The simplest option would be a swift takeover of the Strip in toto, something Israel did in 1956 and in 1967. But that would generate a mini-war of attrition between the Israeli soldiers and the well-equipped Palestinian gunmen (whose arms were obtained mainly by means of the tunnels from Sinai which were spurred by Israel’s unwise and counter-productive land and sea blockade). The latter belong to extremist groups backed by the Iranian and Syrian regimes.
One inevitable result would be a constant toll in military and civilian casualties while the operation was under way and in its aftermath. Besides this, it might prompt a concurrent missile onslaught against northern Israel by Lebanon’s Hezbollah militia which also is backed by Syria and Iran. And in the possibly worst scenario, it could prompt Iran to intervene by means of its medium-range projectiles.
Even the least dangerous of these military options would undermine the diplomatic effort to preserve the normal (though cool) relations with Egypt that are based on the peace treaty signed in 1979, regardless of the political character of Cairo’s future government.
Egypt, which ruled the Strip from 1949 to 1967, has been treating Gaza ever since as if it were part of the Egyptian sphere of influence.
De facto reoccupation of Gaza would also generate severe criticism throughout the Arab world and in the international community. Annexation would sabotage the highly touted two-state solution to the Israeli-Palestinian dispute, if only because the Strip is part of the area earmarked for Palestinian sovereignty by the so-called Quartet consisting of the US, European Union, Russia and UN.
On the other hand, Israel may have no choice. It could and probably should step up its hitherto phlegmatic recourse to the international news media, to make a convincing case for armed intervention in Gaza. This could be followed by a clear-cut decision to assure foreign correspondents access to the areas retaken by the troops, if only to refute claims by Hamas and its local allies or front organizations that atrocities were committed by the incoming forces.
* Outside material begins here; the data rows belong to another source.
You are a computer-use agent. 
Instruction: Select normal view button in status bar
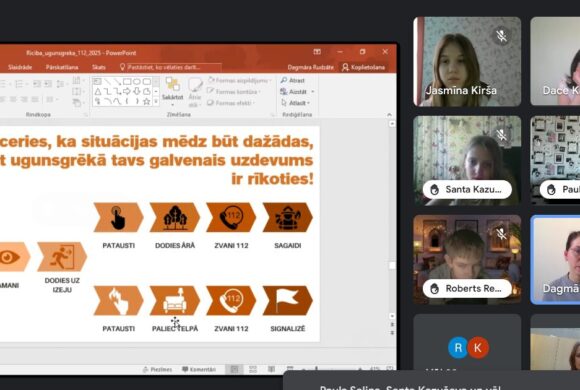(x=235, y=369)
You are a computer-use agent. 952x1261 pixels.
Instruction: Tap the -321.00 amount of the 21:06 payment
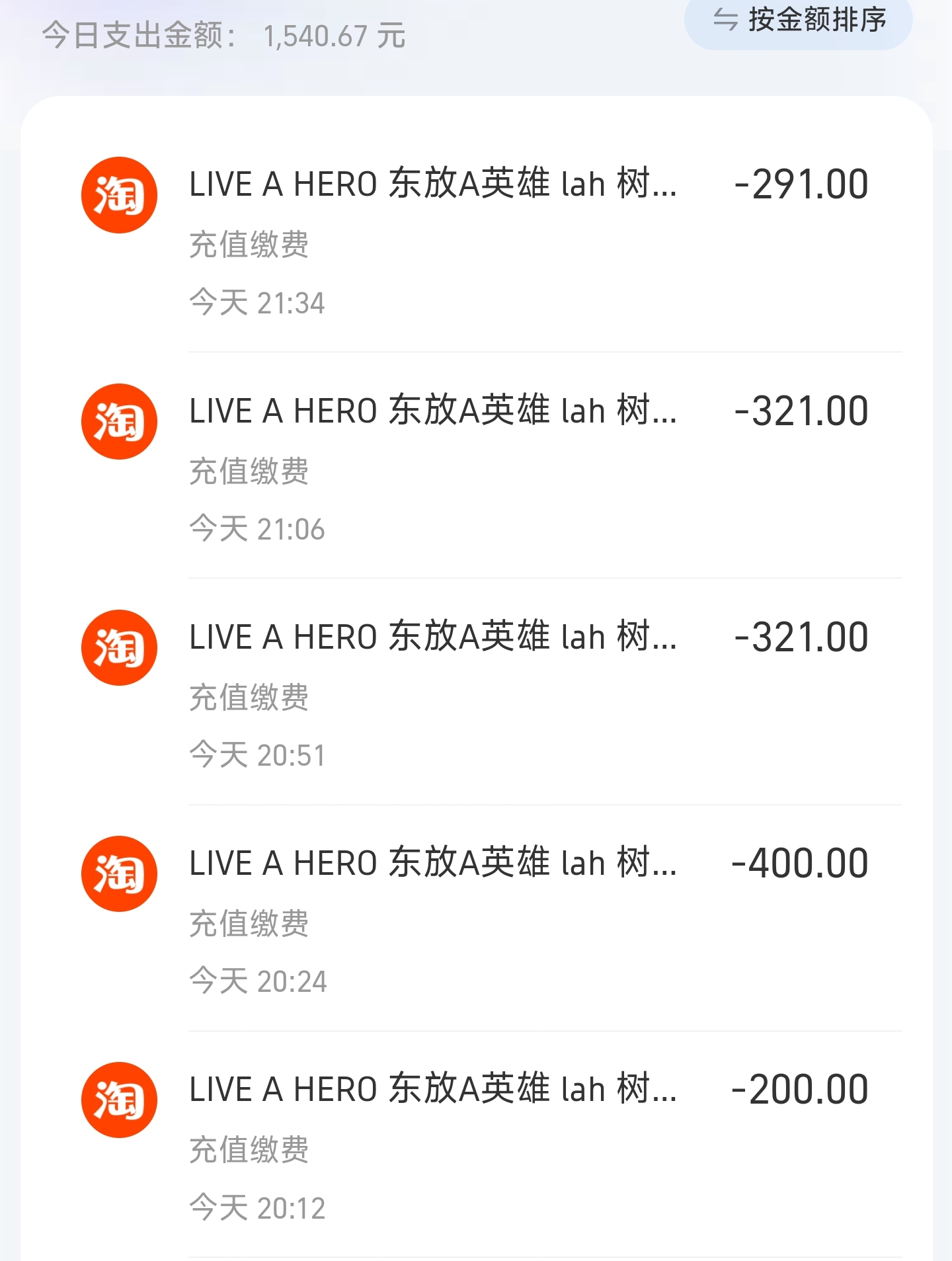tap(801, 411)

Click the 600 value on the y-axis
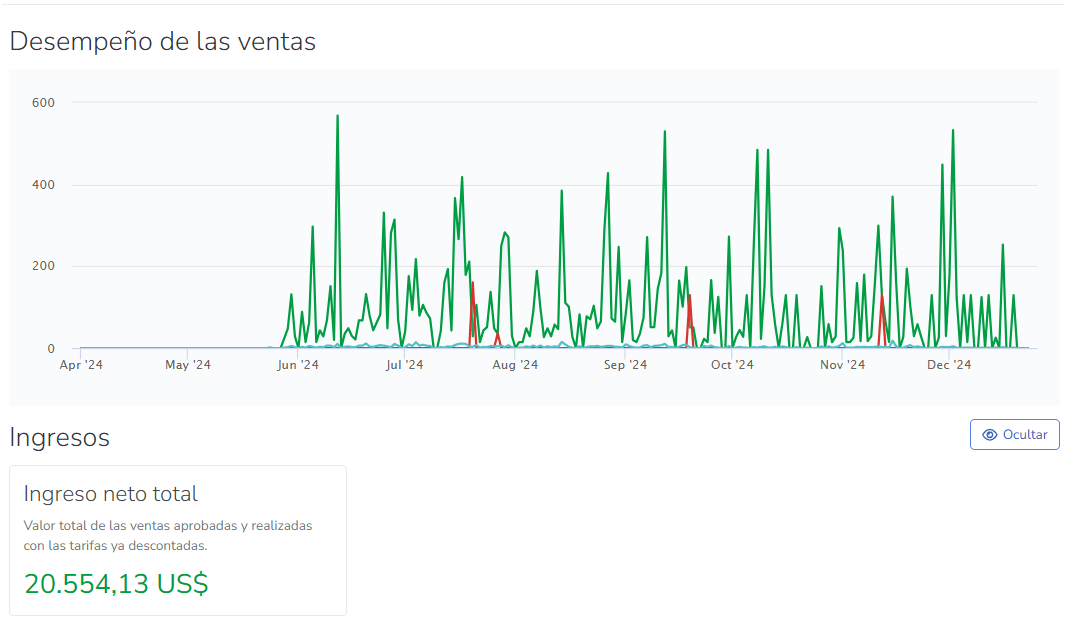coord(43,103)
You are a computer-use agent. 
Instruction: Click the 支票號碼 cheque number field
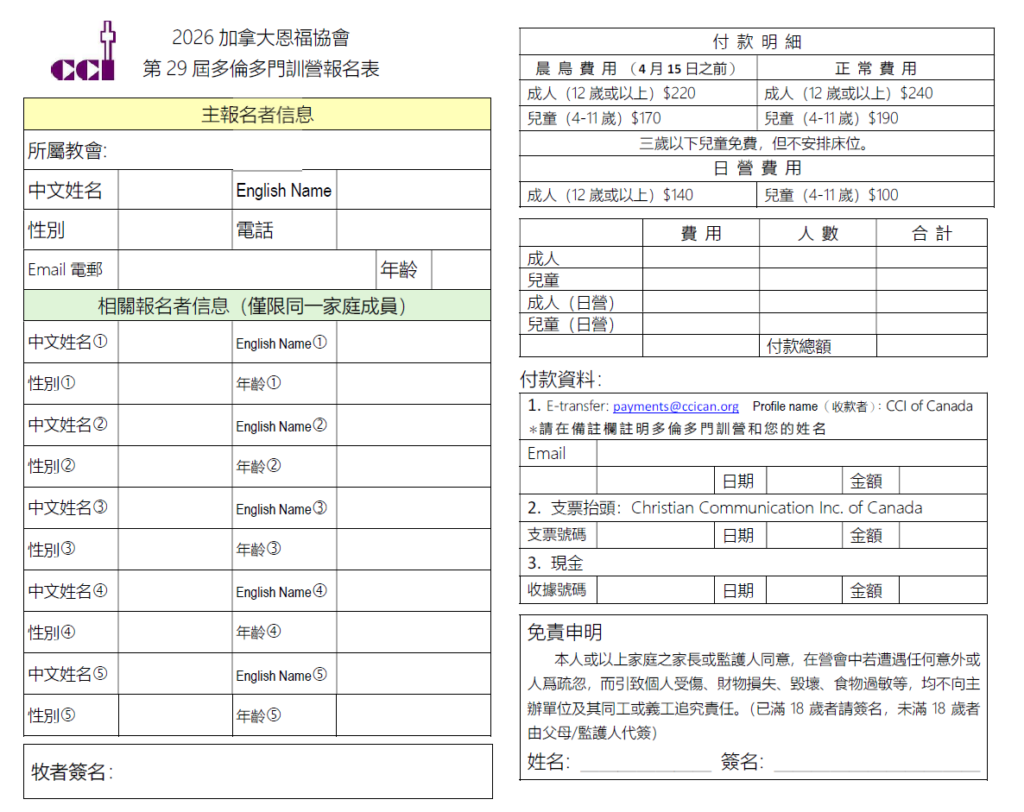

One of the biggest problems in the current phase of the Gaza situation is that Hamas has mobilized and trained a sizable number of armed contingents consisting of police and pseudo-military personnel who could be transformed into a major source of resistance against the Israeli troops. Hamas also has militant political cadres whose members would pose a constant obstacle to Israeli attempts to give Gaza’s moderate elements, especially those who oppose its totalitarian style of government, a more effective role in the Strip’s political arena.
Israel could also take the political initiative during a total or even partial takeover, by trying to mollify the Strip’s majority of Palestinian Arab refugees. This could be done by a partial resettlement program which would run parallel to Israel’s ongoing support of Jewish settlement projects in the West Bank. That might give the refugees a sense of compensation and symbolize Israeli understanding of their plight.
On the other hand, the last time Israel tried to ameliorate the conditions in which the refugees live, (this occurred immediately after the Six Day War nearly 45 years ago), they refused the offer. New housing that had been built for them in the Rafah area at the southern end of the Gaza Strip was totally boycotted.
A footnote to all this is the long-forgotten declaration made by then-cabinet minister Yisrael Galili, who served as then-prime minister Golda Meir’s political confidant and supreme adviser in the 1970s, that the Gaza Strip “never again will be separated from the State of Israel.”
The fact that a commitment like that could be totally ignored by his successors effectively discounted the importance or relevance of statements made by Israel’s policy-makers. In other words, the conclusion was that their words cannot be taken seriously – not by their Palestinian adversaries and not by other elements on the international scene. And that is not the way it should be.
The writer is a veteran correspondent.